En saisissant le Conseil d’État au sujet d’un arrêté sur la procédure d’AMM, des ONG ont amené la Haute Assemblée à préciser le périmètre du principe de précaution, suggérant implicitement qu’il y a bien eu des abus de son usage lors de jugements antérieurs
Interrogée par le quotidien Ouest-France, Magali Fenech, la directrice de campagne du collectif Secrets toxiques, reprenant une rumeur distillée depuis des années par la nébuleuse écologiste, a affirmé qu’il y aurait « une faille dans le processus d’homologation des pesticides ». « La législation européenne exige que la toxicité à long terme de ces produits soit évaluée avant leur mise sur le marché. Mais en réalité, on analyse la toxicité de la substance active, pas celle du produit qui est épandu », poursuit la militante, faisant fi de la décision du Conseil d’État rendue à peine trois semaines plus tôt.
Une omission d’autant plus étonnante que c’est à l’initiative de Secrets Toxiques, accompagné d’une multitude d’associations écologistes et de quelques députés du NFP, que le Conseil d’État a été saisi précisément pour analyser cette question, et cela au travers d’un arrêté concernant la procédure française d’autorisation de mise sur le marché (AMM) des produits phytopharmaceutiques, dont lesdites associations contestaient la légitimité. Or, sa décision, rendue publique le 20 décembre 2024, est sans appel.
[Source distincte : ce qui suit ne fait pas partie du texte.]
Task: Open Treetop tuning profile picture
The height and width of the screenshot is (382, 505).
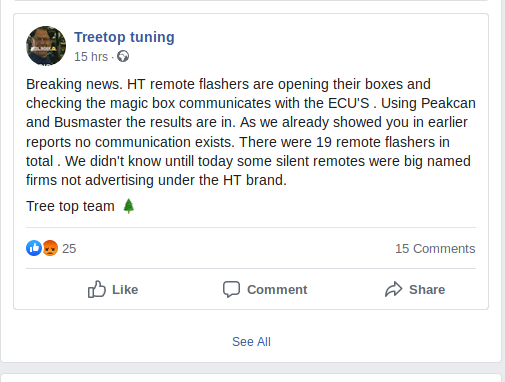Action: (x=46, y=46)
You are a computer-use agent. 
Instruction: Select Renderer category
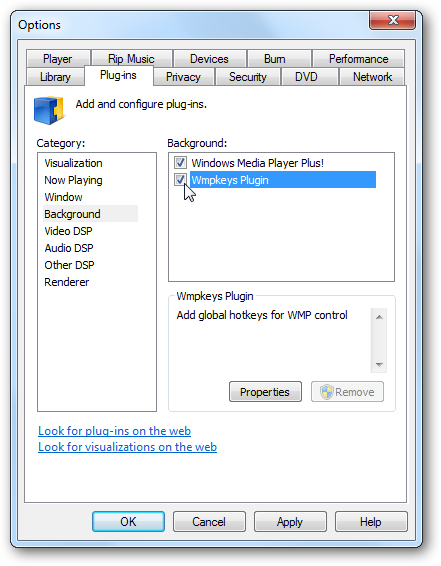coord(66,282)
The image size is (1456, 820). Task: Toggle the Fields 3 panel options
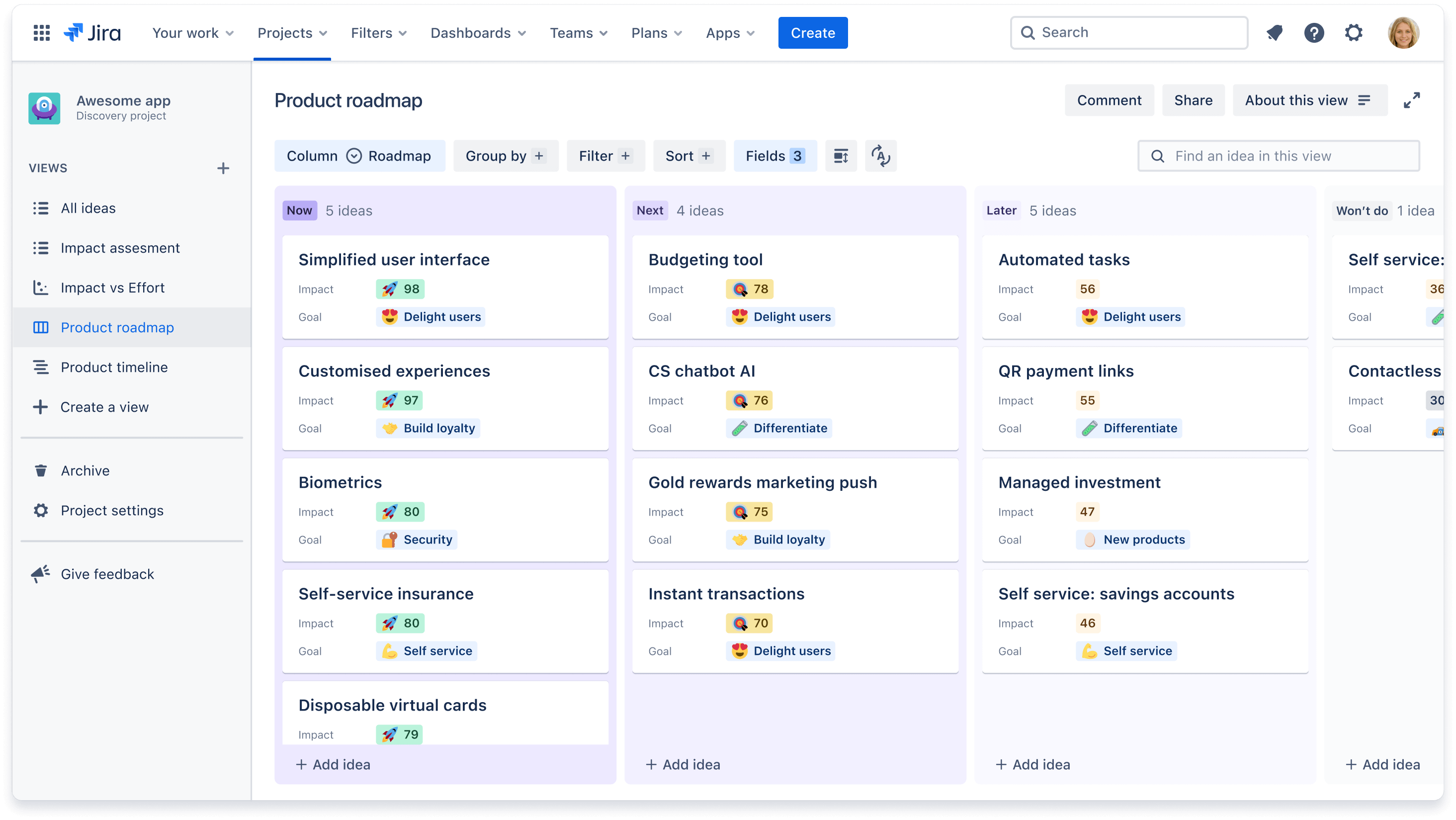776,156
Dans le recours défendu par Guillaume Tumerelle, l’avocat des Faucheurs volontaires, l’aspect santé de la procédure d’AMM constituait évidemment le principal argument mis en avant, les ONG soutenant que l’évaluation des produits en France n’était pas conforme à la réglementation européenne et au principe de précaution « tel qu’interprété par la Cour de justice de l’Union européenne ». Il était plus précisément reproché à l’Anses de ne pas procéder à une évaluation des effets cumulés et synergiques du produit commercialisé – qui diffère de la matière active – sur la santé humaine. Et il était également réclamé que des analyses de toxicité à long terme de la formulation complète du produit soient pratiquées systématiquement avant toute autorisation – ce qui n’est nullement une obligation inscrite dans la réglementation française.
Aucune marge de manœuvre des États membres
Sur ces deux points particuliers, et essentiels, le Conseil d’État a désavoué les ONG, rejetant leur recours au motif que le règlement européen ne laisse pas vraiment aux États membres de marges de manœuvre pour définir d’autres règles concernant les informations qui doivent être fournies dans le cadre d’une demande d’AMM d’un produit phytopharmaceutique.
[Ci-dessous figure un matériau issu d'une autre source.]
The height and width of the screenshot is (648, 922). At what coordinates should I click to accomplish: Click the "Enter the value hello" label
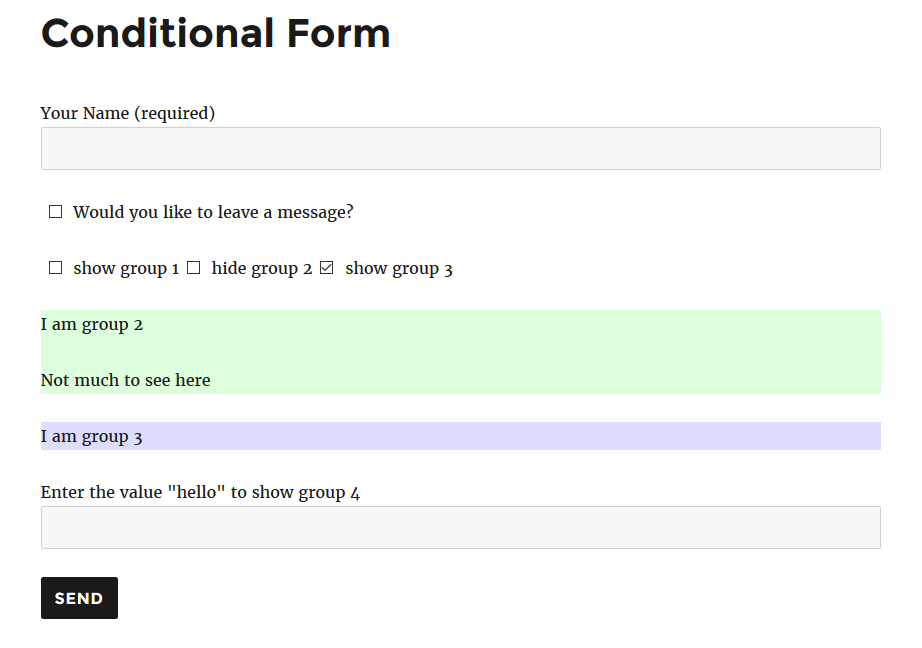[200, 492]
Celles-ci doivent d’ailleurs, « d’une part, comporter toute information en possession du demandeur sur les effets potentiellement nocifs du produit et, d’autre part, permettre à l’autorité compétente de se prononcer, notamment sur les risques à court et long terme pour la santé humaine du fait d’une exposition aiguë ou chronique, y compris en cas d’exposition cumulée à plus d’une substance active et en tenant compte des éventuels effets synergiques néfastes et/ou interactions entre les substances chimiques présentes dans le produit phytopharmaceutique ». Le Conseil d’État a donc estimé qu’à ce titre il n’y avait pas de carence dans la réglementation française, qui permet bien à l’Anses d’exiger du demandeur qu’il lui fournisse, si nécessaire, des éléments complémentaires, dans les conditions prévues par le droit européen en la matière.
Et ce n’est pas tout. Concernant le principe de précaution, la Haute Assemblée a également considéré que son usage n’implique pas automatiquement la production systématique de résultats de tests de toxicité et de cancérogénicité à long terme sur le produit. Il appartient à l’Anses de les demander, au cas par cas, si elle les estime indispensable.
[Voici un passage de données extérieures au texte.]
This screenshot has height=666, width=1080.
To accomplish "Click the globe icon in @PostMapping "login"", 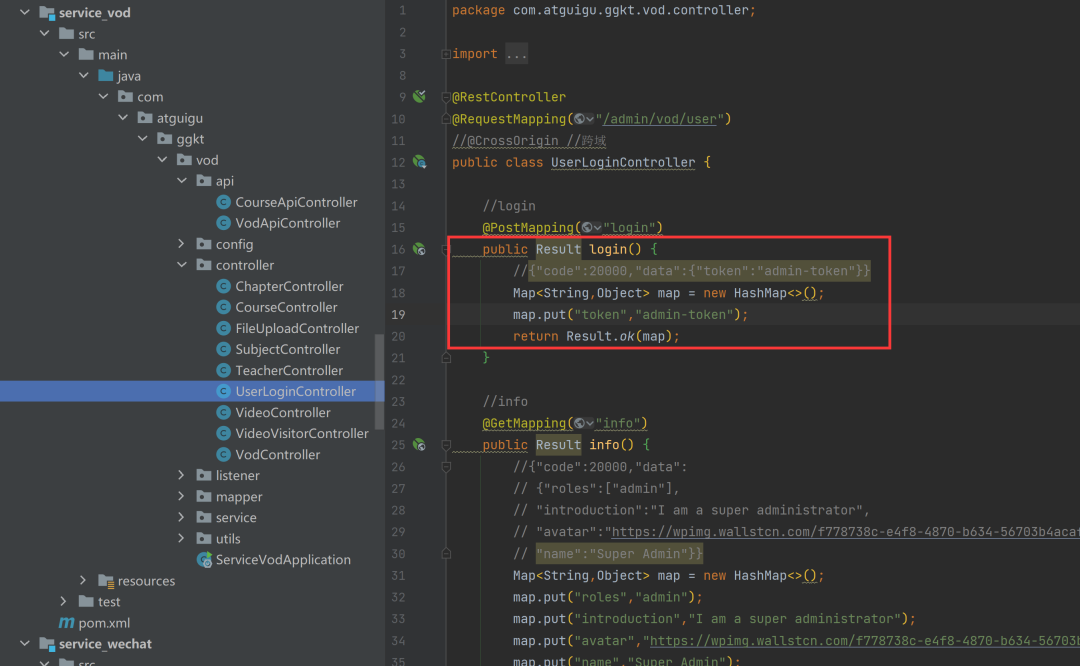I will 589,228.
Le Conseil d’État a désavoué les ONG, rejetant leur recours au motif que le règlement européen ne laisse pas vraiment aux États membres de marges de manœuvre
« Cette décision souligne sans équivoque l’adéquation de la procédure française avec le droit européen, qui, je le rappelle, est l’un des plus stricts du monde en matière de protection sanitaire et environnementale », a indiqué à A&E le président de Phyteis, Yves Picquet, qui, par ailleurs, apprécie cette « reconnaissance sur la pertinence et de la qualité des études et des informations que nos adhérents fournissent à l’Anses ».
Il aurait pu ajouter que, à l’inverse de certains jugements du tribunal administratif, les magistrats de cette Haute Assemblée ont validé par leur prise de position le bien-fondé du travail de notre agence nationale. D’où l’importance de cette décision, qui fixe désormais des limites aux contestations juridiques des expertises rendues par l’Anses.